Peter Narvaez, a nationally recognised folklorist and musician, passed away in St. John's at the age of 69 early Friday morning after a long struggle with cancer.
Neil Rosenberg, a longtime friend and colleague at the folklore department at Memorial University, said Narvaez will be dearly missed by friends and family around the world.
"He was a person who people liked, who made friends, who reached out, so a lot of people are very sad to not have him around anymore," said Rosenberg.
"I just remember him as somebody who was always friendly and open, who had a smile and was looking for a way to make things happen … he always came to meetings looking for a way to make things happen — I think that was one of his many good qualities."
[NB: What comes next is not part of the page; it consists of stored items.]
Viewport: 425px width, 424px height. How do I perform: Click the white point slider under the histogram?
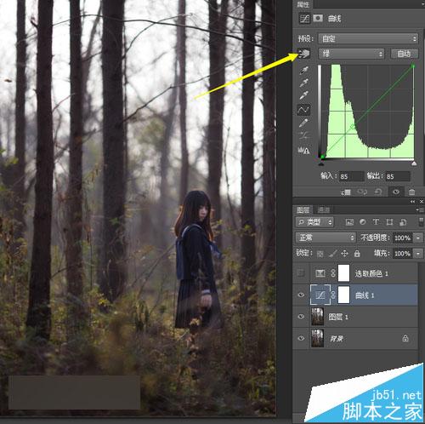tap(414, 163)
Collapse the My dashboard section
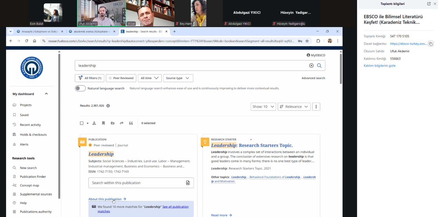The width and height of the screenshot is (438, 217). [46, 94]
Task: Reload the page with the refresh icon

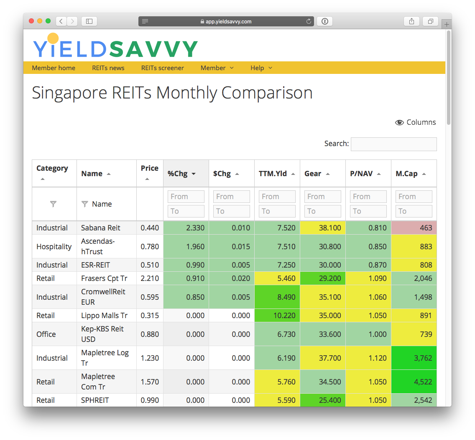Action: [x=309, y=21]
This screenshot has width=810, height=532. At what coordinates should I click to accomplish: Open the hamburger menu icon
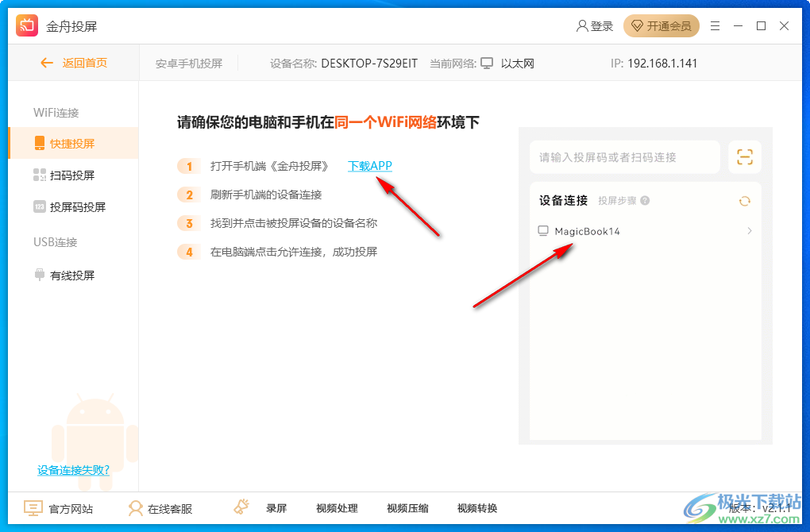[714, 25]
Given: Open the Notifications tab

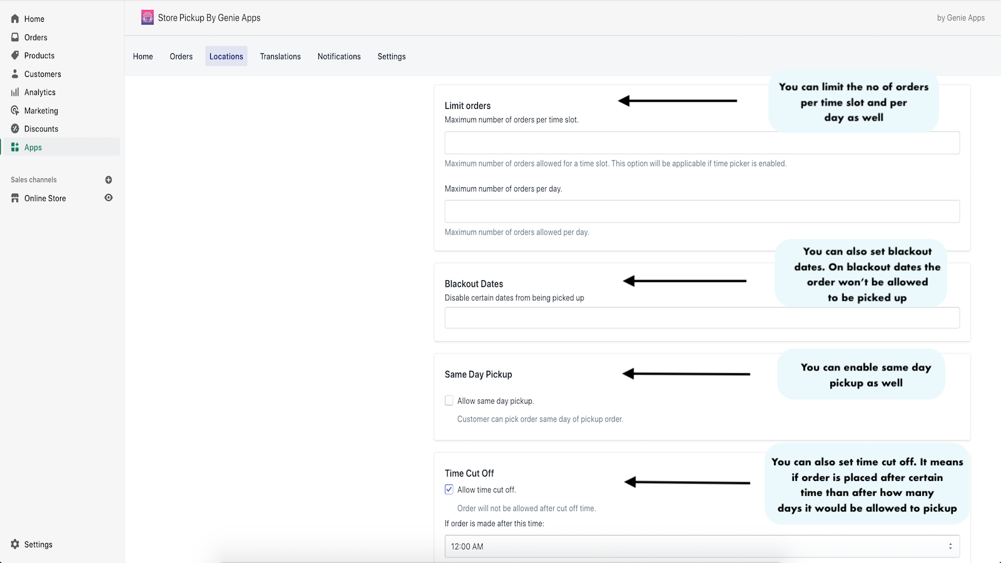Looking at the screenshot, I should point(339,56).
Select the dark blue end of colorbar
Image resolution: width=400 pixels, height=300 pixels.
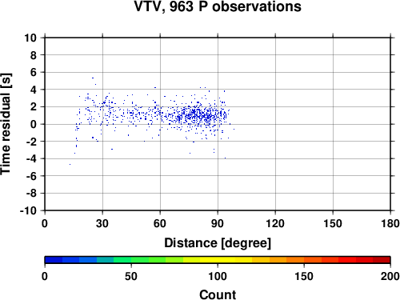tap(54, 260)
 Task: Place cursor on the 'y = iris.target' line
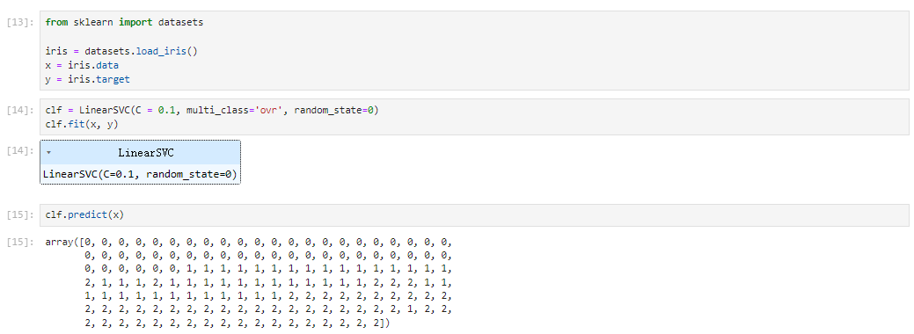coord(87,79)
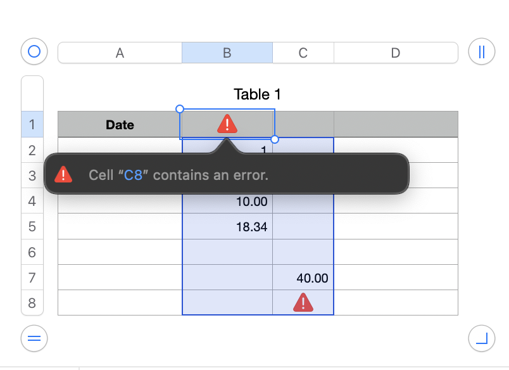This screenshot has width=509, height=370.
Task: Click the add columns handle
Action: click(x=481, y=52)

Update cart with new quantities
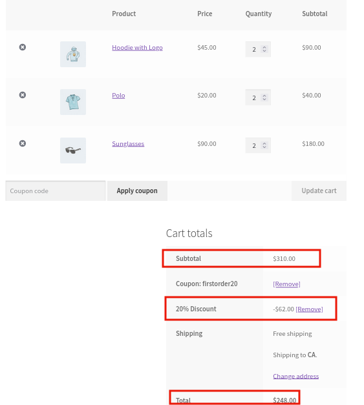pyautogui.click(x=319, y=191)

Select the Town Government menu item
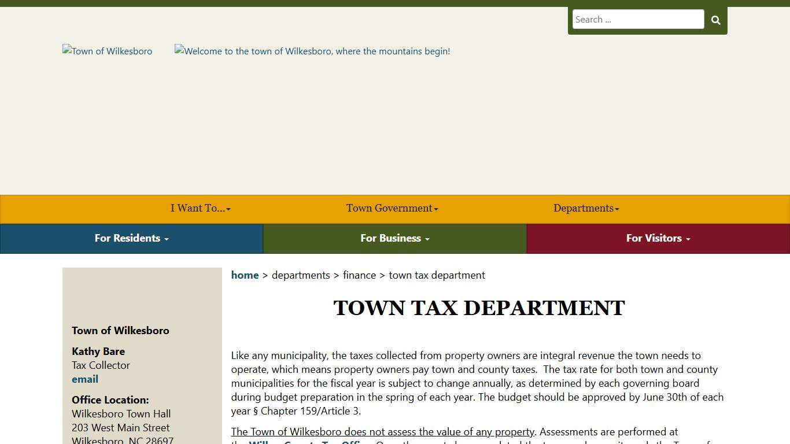[392, 209]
Rosenberg met Narvaez while both were attending graduate school, and said he encouraged Narvaez to apply for a job at Memorial University in 1974. Narvaez taught at the folklore department from 1974 until he retired in 2005.
"He taught a wide range of courses. He initiated courses in jazz and blues, in popular culture … he broadened horizons within the department of folklore and he conduced research on a wide range of topics pertaining to Newfoundland, but always connecting these things with the issues that made it just not about Newfoundland, but about the world and about life," said Rosenberg.
In 2006, Narvaez received the Marius Barbeau Medal from the Folklore Studies Association of Canada, a lifetime achievement award, in recognition of his contributions to Canadian folklore studies.
Rosenberg says Narvaez had a strong impact on preserving cultural life in the province and a made a lasting contribution to the music industry in St. John's.
"He was a force on the blues scene, was an advocate for blues locally, nationally, and internationally … he was somebody who believed it was an art form that was accessible to all and that good artists in blues could be found in many places — including St. John's," said Rosenberg.
Rosenberg said he met with Narvaez the day before he passed away. Narvaez had been working on a book that features essays he's written throughout his career about folklore and popular culture. Just weeks ago, Narvaez asked Rosenberg to write the introduction to the book.
"I thought I knew everything, but he's done so much, I'm still learning more about him," said Rosenberg.